Inspector General: “For some sensitive systems, the IRS does not have adequate controls to detect or prevent the unauthorized removal of data by users.”

IRS Commissioner Daniel Werfel will testify to the House Ways and Means Committee on Thursday Feb. 15. One topic he will likely be questioned about is a recent Treasury Inspector General for Tax Administration report calling out the IRS for continued negligence with respect to safeguarding private, personal taxpayer information.

This report comes after the sentencing of an IRS contractor who stole private data from IRS systems and provided news outlets with “a vast trove of IRS data on the tax returns of thousands of the nation’s wealthiest people, covering more than 15 years.” The IRS thief stole the tax files of over 7,600 people and over 600 entities, and yet was only charged with a single felony count. Even the Biden-appointed judge expressed astonishment at this fact in the courtroom.

The TIGTA report found that the long-running culture of neglect continues at the IRS.

Key findings:

The IRS fails to maintain proper procedures to track theft of sensitive data.

The report said:

“For some sensitive systems, the IRS does not have adequate controls to detect or prevent the unauthorized removal of data by users. TIGTA has repeatedly reported a key deficiency in the IRS’s detection and deterrence processes is not ensuring that all sensitive systems are providing complete, accurate, and usable audit trail logs for monitoring and identifying unauthorized access and for other investigative purposes.”

IRS ignored TIGTA requests for information.

The report said:

“Our repeated contacts with management officials requesting interim results of their identification of sensitive systems went unaddressed. As such, we had to identify an alternate source of information we could use for our evaluation.”

IRS did not even know how many sensitive systems exist within the agency.

The report states:

“To perform this evaluation, we requested information from the IRS that identifies all sensitive systems. However, our ability to obtain a complete and reliable inventory of its sensitive systems was a ongoing challenge throughout this evaluation. Our inability to readily obtain this information resulted in continued delays in our ability to complete this evaluation and report to the Chairman of the U.S. House Ways and Means Committee.”

In fact, the IRS failed to consistently label their sensitive systems, meaning that TIGTA was unable to match 88 of the 364 identified sensitive systems.

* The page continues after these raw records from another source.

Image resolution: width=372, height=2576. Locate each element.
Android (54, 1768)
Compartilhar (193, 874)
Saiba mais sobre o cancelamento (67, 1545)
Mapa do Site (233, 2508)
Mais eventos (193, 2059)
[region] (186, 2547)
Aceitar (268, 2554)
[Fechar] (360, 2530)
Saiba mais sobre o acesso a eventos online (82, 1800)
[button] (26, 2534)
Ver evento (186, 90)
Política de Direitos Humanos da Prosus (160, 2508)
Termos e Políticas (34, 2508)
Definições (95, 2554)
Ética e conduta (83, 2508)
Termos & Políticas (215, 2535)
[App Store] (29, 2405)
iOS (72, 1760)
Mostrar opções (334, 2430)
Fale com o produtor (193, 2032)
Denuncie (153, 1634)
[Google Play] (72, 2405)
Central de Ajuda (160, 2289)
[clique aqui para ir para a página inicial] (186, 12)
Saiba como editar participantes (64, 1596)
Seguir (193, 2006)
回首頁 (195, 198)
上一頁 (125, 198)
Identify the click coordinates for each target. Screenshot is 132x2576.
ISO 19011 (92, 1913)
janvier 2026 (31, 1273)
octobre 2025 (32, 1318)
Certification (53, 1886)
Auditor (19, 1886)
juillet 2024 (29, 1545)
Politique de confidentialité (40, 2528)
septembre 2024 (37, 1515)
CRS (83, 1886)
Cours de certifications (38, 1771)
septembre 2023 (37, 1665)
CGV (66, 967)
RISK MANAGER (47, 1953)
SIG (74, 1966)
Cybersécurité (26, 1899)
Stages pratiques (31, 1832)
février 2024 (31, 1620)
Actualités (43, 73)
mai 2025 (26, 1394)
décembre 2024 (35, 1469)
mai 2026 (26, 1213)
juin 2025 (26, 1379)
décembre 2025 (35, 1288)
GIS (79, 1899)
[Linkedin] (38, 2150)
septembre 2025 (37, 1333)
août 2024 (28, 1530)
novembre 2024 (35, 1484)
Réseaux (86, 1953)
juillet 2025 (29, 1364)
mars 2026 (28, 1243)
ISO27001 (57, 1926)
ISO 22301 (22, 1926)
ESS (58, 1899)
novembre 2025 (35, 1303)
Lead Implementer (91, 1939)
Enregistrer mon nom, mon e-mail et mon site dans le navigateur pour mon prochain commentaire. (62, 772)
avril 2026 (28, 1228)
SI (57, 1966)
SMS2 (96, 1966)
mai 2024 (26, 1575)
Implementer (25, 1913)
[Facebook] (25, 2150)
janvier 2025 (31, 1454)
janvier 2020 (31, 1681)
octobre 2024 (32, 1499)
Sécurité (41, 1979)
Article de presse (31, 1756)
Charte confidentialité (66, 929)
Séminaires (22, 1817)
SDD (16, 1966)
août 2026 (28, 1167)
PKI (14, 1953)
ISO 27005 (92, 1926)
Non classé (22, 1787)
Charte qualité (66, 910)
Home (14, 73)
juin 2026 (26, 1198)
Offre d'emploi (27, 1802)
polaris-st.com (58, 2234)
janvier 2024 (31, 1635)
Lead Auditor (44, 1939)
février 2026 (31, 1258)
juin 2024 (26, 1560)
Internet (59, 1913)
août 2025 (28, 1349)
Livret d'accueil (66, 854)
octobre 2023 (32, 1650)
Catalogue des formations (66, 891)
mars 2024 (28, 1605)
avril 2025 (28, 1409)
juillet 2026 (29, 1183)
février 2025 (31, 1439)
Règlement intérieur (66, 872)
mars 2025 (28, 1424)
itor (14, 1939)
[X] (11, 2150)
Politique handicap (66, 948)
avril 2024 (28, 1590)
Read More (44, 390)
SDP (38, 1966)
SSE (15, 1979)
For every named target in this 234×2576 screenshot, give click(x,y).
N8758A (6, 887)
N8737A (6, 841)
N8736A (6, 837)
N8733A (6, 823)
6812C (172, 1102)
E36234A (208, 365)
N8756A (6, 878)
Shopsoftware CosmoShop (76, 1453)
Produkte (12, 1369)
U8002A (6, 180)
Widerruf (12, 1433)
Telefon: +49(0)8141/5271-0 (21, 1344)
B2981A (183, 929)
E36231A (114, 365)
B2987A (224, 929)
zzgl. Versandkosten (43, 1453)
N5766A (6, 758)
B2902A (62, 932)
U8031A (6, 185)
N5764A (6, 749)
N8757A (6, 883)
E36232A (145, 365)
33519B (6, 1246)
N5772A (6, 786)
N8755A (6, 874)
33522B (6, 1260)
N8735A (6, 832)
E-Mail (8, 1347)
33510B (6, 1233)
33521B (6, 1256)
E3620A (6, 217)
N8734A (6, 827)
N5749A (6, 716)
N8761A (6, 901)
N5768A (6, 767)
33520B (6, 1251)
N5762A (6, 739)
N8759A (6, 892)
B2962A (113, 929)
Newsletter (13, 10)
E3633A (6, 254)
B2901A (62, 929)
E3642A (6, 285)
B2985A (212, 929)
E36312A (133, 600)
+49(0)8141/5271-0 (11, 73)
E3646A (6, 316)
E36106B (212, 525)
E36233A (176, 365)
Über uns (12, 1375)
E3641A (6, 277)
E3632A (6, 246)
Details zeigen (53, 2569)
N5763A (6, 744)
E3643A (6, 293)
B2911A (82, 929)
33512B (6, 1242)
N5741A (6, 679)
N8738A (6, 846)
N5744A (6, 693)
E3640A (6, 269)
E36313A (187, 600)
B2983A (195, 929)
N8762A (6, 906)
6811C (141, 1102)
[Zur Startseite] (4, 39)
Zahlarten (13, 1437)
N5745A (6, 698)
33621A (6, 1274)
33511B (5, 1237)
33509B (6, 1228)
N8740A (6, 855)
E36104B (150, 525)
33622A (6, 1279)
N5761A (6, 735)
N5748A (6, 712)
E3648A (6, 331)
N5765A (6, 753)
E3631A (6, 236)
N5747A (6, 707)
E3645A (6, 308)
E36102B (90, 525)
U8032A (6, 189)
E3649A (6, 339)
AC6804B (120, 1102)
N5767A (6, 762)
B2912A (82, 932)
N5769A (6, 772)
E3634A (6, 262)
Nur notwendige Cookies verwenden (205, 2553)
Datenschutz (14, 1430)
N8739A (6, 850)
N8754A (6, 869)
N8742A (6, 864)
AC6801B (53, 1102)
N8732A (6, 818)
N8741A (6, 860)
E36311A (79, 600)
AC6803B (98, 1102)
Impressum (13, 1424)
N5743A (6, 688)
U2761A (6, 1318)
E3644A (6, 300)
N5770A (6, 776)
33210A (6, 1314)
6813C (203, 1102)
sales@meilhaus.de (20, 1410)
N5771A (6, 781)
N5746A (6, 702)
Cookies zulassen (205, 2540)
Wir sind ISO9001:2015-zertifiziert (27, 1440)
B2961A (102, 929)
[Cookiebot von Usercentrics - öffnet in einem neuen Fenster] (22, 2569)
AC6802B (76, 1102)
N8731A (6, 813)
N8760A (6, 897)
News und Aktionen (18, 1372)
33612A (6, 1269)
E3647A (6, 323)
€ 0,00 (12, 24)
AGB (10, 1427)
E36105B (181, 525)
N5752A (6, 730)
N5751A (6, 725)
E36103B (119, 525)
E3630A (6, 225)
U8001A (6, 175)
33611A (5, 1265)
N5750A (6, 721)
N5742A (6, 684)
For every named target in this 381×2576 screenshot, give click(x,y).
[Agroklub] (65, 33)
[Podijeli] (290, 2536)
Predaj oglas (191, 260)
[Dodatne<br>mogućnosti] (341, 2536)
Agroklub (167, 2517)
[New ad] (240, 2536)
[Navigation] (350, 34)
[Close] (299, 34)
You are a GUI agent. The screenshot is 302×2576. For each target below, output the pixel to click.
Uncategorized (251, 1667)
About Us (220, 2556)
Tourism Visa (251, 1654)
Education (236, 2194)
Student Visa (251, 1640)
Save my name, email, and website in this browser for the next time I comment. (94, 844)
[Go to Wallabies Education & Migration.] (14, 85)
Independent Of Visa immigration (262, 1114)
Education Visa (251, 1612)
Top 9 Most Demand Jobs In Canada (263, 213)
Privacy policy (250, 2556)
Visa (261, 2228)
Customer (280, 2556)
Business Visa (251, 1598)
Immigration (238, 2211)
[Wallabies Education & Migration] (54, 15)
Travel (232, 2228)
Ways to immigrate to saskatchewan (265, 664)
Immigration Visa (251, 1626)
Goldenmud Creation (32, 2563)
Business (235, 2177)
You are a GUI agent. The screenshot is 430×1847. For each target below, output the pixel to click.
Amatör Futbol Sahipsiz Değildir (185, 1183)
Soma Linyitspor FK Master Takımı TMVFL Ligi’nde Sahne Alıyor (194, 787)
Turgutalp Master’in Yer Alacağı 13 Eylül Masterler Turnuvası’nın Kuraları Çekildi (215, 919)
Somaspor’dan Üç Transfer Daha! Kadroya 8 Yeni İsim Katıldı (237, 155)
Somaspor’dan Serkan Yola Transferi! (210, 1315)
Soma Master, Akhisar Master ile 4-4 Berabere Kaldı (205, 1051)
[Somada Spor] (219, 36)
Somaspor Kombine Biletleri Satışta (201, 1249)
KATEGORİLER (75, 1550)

TIGTA noted the large quantity of users with access to sensitive systems.

The report said:

“As of July 13, 2023, our analysis of BEARS data identified 153,120 users who currently have or had access to an IRS information technology system, of which 13,321 are contractors. Further, of these 153,120 users, 91,661 have or had access to one or more of the 276 sensitive systems included in our evaluation.”

The sensitive systems are still being accessed by terminated employees of IRS contractors.

The report said:

“Our assessment of the 91,661 users identified that actions were not always taken to timely remove users once they separated from the IRS. For example, we identified 279 users who were listed in BEARS (Business Entitlements Access Request Systems) as separated, as of July 13, 2023, continued to have access to at least one IRS sensitive system.”

Several IRS contractors who had failed the background checks still retained access to sensitive systems.

The report said:

“Of the 5,068 users listed in BEARS as a contractor, 19 contractors’ most recent background investigations were not favorable as of July 13, 2023. These contractors still retained their access to one or more sensitive systems because the IRS did not take action to suspend or disable the contractors from the IRS’s systems as required.”

The TIGTA report states that all IRS contractors must have a favorable determination to their background checks to be approved access to IRS systems which the IRS has obviously neglected.

The report said:

“The fact remains that the IRS should have suspended or disabled these contractors’ access until a favorable determination was on file. (…) We are concerned that these individuals who were not considered suitable for IRS employment were retained as contractors and were given access to sensitive systems.”